▸ DATASET RECORDS:
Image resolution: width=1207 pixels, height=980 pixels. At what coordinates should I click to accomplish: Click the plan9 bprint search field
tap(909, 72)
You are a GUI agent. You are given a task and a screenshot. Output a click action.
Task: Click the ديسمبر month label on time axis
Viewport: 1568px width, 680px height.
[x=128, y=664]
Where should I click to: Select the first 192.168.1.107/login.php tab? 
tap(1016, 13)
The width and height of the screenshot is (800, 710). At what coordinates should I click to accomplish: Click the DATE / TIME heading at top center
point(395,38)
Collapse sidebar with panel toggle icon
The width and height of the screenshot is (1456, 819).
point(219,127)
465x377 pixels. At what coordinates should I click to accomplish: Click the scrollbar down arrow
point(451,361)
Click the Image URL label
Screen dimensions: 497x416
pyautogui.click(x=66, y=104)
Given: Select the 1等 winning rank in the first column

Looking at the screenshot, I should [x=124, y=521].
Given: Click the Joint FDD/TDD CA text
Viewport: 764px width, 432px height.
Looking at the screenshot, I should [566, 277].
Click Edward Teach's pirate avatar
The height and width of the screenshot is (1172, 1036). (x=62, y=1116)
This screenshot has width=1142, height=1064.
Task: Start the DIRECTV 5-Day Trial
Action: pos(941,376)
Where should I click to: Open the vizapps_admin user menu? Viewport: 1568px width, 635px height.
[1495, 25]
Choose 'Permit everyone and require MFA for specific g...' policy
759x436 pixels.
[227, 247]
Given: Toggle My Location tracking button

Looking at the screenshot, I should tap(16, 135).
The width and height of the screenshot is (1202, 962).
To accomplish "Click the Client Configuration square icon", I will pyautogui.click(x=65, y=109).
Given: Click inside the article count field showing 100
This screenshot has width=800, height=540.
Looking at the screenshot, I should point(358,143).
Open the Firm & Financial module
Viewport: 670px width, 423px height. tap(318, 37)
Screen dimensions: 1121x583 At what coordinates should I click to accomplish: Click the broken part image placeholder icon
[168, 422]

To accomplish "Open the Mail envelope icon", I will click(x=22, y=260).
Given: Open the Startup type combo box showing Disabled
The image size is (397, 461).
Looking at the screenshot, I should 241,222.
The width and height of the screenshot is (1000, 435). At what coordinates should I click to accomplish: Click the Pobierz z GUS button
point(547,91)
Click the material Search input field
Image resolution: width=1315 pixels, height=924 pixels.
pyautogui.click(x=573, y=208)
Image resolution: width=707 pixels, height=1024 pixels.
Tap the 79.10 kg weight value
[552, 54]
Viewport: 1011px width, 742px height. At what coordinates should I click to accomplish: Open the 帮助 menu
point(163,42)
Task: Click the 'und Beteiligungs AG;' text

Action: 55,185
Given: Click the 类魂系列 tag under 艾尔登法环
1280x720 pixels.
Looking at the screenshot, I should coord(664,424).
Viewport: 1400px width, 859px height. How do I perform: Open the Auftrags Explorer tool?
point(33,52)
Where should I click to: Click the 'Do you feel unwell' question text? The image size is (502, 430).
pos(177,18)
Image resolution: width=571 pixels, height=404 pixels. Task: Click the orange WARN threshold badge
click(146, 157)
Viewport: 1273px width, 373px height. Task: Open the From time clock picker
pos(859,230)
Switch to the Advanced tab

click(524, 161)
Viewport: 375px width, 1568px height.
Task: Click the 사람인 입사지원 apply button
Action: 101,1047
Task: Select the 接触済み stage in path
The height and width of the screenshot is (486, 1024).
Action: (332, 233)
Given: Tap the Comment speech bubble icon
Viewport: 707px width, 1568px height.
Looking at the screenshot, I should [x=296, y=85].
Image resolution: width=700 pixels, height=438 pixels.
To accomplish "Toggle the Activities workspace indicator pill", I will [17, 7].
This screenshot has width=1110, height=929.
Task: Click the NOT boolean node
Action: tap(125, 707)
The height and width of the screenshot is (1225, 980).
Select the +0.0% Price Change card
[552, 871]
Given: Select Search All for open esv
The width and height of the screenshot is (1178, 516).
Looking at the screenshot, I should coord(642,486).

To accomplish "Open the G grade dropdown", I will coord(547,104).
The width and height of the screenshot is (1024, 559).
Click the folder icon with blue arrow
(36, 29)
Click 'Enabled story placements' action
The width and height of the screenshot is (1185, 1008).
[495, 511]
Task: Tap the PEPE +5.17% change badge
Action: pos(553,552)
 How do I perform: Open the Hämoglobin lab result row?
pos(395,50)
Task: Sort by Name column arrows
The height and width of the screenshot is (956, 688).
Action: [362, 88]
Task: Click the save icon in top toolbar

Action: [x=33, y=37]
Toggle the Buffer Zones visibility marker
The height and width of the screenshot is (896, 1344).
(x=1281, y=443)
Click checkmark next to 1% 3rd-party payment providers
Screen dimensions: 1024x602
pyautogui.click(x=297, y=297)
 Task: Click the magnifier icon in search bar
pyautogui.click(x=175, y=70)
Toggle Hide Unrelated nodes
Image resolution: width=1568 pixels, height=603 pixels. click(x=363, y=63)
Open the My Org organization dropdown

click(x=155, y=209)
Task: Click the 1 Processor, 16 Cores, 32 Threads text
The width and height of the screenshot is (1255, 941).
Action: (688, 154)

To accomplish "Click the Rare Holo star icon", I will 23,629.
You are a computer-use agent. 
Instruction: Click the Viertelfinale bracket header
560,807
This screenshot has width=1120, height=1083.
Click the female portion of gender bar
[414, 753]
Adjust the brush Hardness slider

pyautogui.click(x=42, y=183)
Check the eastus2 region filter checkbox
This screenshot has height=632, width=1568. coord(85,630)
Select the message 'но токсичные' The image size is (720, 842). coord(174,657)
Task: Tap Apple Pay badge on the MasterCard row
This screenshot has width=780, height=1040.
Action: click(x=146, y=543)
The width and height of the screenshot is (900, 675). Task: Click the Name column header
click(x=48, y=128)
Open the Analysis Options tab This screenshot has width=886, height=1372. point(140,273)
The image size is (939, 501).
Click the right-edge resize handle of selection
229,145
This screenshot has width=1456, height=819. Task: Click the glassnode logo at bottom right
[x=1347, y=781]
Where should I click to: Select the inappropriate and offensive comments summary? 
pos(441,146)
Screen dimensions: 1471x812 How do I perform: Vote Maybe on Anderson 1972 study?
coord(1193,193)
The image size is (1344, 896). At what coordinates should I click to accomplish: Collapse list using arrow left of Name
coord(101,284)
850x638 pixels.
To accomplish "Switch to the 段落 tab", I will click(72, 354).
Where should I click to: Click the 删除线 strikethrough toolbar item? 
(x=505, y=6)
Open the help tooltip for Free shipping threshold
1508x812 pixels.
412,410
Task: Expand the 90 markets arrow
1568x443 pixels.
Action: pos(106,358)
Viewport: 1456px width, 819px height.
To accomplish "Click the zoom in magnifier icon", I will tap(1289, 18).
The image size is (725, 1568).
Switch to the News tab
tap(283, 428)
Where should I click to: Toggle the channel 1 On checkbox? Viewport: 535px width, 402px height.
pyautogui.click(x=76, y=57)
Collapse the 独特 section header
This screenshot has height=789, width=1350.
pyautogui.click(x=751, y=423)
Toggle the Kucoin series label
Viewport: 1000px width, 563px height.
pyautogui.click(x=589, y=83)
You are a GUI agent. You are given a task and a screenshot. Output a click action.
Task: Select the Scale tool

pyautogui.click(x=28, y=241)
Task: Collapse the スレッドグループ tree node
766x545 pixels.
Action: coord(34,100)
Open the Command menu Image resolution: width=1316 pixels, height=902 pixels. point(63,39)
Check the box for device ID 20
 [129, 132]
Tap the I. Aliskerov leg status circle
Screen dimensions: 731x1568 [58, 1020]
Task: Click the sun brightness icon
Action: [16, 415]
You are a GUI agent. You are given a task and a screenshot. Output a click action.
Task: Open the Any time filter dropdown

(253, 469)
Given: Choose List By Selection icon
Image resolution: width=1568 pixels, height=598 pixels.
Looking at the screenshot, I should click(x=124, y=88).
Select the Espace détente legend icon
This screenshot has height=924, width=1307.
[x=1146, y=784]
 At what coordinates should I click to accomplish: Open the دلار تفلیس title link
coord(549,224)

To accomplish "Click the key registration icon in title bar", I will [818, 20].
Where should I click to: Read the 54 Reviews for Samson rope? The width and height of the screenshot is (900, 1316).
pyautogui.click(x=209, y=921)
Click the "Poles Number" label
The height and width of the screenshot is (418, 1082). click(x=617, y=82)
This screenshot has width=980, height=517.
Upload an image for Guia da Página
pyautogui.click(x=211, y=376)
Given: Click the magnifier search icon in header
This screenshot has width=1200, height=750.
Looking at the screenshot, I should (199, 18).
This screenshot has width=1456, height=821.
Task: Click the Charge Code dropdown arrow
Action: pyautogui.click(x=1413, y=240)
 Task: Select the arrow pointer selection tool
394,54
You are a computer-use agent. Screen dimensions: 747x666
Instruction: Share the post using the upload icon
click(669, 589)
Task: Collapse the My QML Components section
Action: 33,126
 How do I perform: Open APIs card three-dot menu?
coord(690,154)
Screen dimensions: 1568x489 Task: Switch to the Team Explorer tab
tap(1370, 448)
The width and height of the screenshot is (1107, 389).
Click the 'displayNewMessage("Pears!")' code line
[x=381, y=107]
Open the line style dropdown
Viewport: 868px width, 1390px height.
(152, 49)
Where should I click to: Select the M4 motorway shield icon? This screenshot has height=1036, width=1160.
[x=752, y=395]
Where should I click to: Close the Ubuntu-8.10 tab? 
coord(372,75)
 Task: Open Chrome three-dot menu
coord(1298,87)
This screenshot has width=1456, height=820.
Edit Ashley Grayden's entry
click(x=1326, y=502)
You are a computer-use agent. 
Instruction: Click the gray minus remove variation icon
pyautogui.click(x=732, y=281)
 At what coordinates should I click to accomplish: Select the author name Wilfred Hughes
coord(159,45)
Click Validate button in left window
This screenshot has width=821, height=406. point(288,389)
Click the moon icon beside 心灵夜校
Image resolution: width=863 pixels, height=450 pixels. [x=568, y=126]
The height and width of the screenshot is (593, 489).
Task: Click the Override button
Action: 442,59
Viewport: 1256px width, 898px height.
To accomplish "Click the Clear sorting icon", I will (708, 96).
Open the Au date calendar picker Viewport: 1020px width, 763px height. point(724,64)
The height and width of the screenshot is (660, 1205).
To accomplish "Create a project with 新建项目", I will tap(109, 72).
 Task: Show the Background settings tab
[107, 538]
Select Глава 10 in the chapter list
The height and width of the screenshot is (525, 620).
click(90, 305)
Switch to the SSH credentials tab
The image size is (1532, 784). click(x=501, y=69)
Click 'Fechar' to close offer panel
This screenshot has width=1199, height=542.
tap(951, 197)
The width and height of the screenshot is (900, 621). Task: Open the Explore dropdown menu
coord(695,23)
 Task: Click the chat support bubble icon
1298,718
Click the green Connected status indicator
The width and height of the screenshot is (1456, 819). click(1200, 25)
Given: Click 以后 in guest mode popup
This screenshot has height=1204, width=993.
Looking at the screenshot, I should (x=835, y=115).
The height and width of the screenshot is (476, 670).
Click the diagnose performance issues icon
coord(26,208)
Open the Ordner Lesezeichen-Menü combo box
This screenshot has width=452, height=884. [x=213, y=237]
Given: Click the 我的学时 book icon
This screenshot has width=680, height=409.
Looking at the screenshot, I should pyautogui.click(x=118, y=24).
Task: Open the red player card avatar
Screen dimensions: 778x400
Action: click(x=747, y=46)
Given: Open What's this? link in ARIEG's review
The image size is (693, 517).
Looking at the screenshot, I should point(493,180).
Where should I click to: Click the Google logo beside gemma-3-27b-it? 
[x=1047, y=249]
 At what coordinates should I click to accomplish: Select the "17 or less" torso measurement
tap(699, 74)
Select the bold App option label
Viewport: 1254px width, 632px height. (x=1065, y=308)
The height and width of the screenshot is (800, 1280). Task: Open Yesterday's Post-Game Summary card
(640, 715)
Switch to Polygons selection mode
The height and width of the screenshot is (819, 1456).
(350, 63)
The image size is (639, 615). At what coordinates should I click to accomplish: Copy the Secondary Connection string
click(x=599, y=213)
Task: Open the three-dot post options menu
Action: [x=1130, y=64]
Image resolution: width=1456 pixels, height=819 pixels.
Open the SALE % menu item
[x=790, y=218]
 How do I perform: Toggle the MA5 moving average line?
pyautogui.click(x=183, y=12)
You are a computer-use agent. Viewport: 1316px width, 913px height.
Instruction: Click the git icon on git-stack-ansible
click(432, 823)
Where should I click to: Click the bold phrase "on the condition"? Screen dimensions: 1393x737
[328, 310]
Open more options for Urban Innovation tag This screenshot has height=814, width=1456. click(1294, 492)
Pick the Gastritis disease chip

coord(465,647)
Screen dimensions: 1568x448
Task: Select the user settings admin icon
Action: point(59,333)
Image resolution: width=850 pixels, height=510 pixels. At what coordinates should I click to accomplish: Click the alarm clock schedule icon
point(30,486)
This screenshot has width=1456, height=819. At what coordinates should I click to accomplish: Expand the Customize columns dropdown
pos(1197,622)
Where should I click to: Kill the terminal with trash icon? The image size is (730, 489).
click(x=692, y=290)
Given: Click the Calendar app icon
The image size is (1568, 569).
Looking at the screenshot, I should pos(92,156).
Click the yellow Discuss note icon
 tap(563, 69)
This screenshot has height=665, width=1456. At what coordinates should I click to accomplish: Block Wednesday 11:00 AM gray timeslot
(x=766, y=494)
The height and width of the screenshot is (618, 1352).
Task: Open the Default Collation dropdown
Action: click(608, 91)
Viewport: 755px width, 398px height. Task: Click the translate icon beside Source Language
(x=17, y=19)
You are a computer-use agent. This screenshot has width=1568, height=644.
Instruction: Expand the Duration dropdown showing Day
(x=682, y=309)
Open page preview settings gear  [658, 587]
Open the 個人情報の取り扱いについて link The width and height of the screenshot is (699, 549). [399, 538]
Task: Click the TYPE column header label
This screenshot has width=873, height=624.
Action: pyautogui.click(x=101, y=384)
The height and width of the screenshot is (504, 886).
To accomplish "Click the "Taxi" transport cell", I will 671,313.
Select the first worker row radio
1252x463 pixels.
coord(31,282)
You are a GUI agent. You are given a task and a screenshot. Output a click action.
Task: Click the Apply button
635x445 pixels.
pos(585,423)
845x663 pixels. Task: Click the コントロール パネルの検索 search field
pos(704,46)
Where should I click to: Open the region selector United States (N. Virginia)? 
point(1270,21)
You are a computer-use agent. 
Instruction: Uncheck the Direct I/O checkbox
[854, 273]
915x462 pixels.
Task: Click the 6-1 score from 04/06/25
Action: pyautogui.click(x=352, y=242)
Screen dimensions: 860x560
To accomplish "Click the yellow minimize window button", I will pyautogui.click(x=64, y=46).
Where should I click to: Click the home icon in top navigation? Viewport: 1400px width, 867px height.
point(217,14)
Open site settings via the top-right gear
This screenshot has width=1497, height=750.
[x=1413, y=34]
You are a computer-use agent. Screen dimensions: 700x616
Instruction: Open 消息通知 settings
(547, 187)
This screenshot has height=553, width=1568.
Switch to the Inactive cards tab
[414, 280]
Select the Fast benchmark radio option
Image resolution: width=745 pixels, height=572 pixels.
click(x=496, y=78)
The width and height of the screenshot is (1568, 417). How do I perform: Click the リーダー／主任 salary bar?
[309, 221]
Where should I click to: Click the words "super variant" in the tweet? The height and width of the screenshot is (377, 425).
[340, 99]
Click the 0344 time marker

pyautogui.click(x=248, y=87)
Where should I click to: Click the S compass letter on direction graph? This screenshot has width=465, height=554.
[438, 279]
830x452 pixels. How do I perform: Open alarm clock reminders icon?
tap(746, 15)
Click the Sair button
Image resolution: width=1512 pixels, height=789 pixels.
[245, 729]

▸ YOUR TASK: Retype the items below verbatim, beginning with the line that contains "Open more options" and ending after the line that contains "Open the 個人情報の取り扱いについて".

▸ FINAL RESULT:
Open more options for Urban Innovation tag This screenshot has height=814, width=1456. click(1294, 492)
Pick the Gastritis disease chip

coord(465,647)
Screen dimensions: 1568x448
Task: Select the user settings admin icon
Action: point(59,333)
Image resolution: width=850 pixels, height=510 pixels. At what coordinates should I click to accomplish: Click the alarm clock schedule icon
point(30,486)
This screenshot has width=1456, height=819. At what coordinates should I click to accomplish: Expand the Customize columns dropdown
pos(1197,622)
Where should I click to: Kill the terminal with trash icon? The image size is (730, 489).
click(x=692, y=290)
Given: Click the Calendar app icon
The image size is (1568, 569).
Looking at the screenshot, I should pos(92,156).
Click the yellow Discuss note icon
 tap(563, 69)
This screenshot has height=665, width=1456. At what coordinates should I click to accomplish: Block Wednesday 11:00 AM gray timeslot
(x=766, y=494)
The height and width of the screenshot is (618, 1352).
Task: Open the Default Collation dropdown
Action: click(608, 91)
Viewport: 755px width, 398px height. Task: Click the translate icon beside Source Language
(x=17, y=19)
You are a computer-use agent. This screenshot has width=1568, height=644.
Instruction: Expand the Duration dropdown showing Day
(x=682, y=309)
Open page preview settings gear  [658, 587]
Open the 個人情報の取り扱いについて link The width and height of the screenshot is (699, 549). [399, 538]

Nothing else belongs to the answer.